[What needs to be done] Exactly as written, please repeat the data that follows, but not the pictures.

(Dataset items)
----

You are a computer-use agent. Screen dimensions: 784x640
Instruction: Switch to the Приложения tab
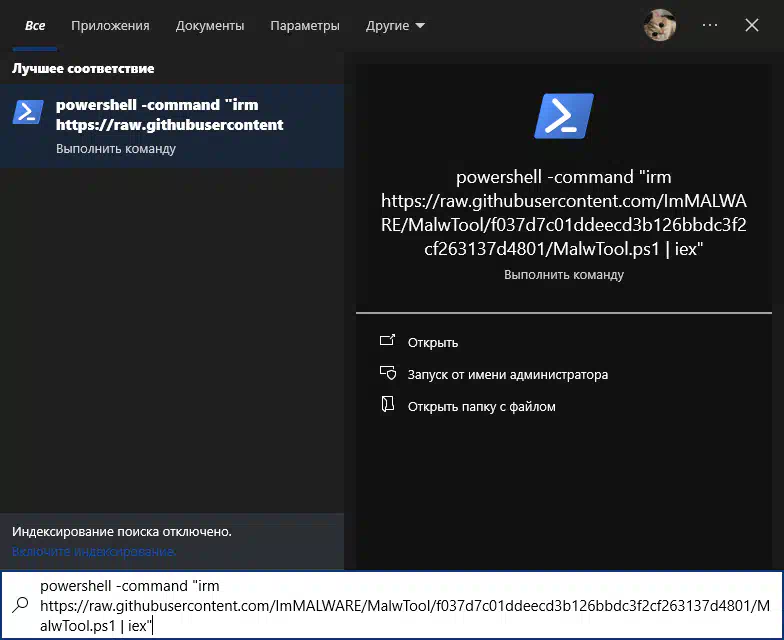click(x=110, y=26)
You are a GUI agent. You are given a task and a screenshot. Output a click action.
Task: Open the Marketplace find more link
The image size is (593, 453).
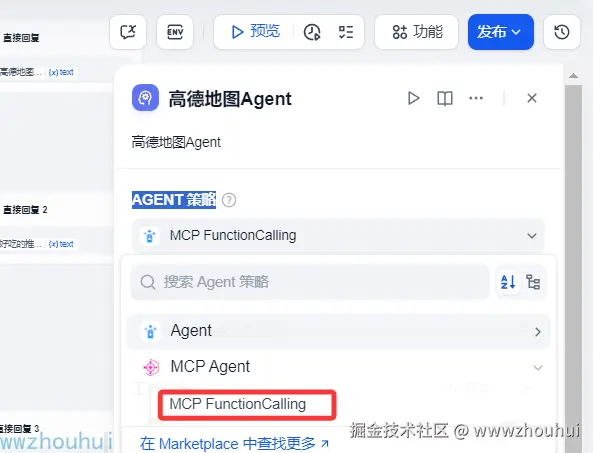(x=234, y=444)
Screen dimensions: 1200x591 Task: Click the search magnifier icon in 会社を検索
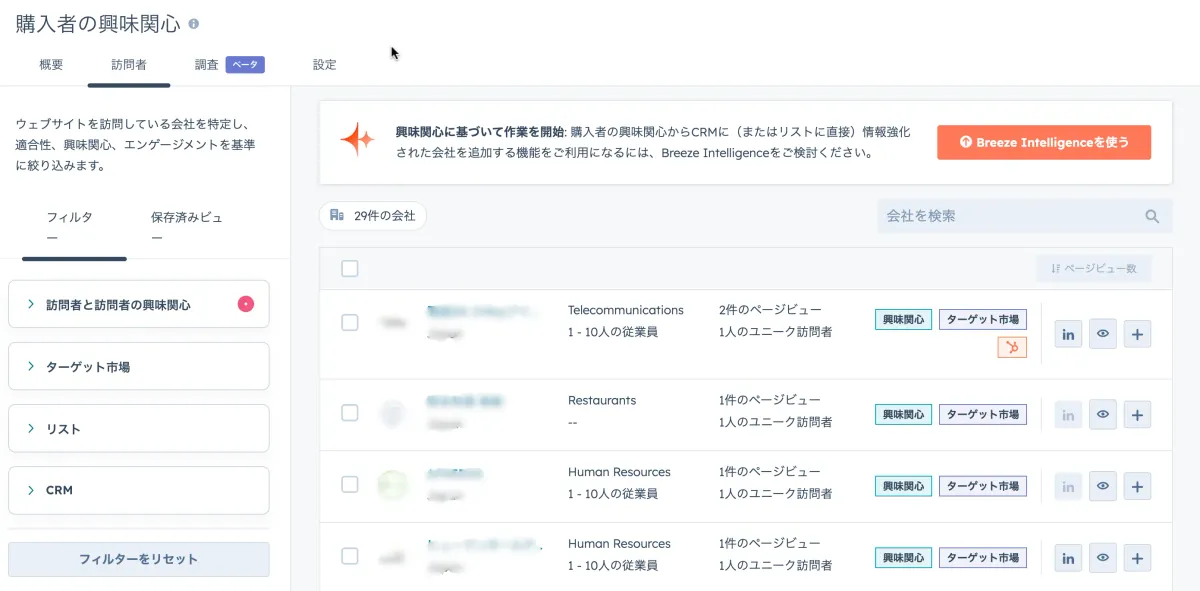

----

[Answer box]
You are a computer-use agent. Screen dimensions: 784x640
Instruction: Switch to the Приложения tab
click(x=110, y=26)
You are a GUI agent. You are given a task and a screenshot. Output a click action.
Task: Open the Marketplace find more link
The image size is (593, 453).
(x=234, y=444)
Screen dimensions: 1200x591 Task: Click the search magnifier icon in 会社を検索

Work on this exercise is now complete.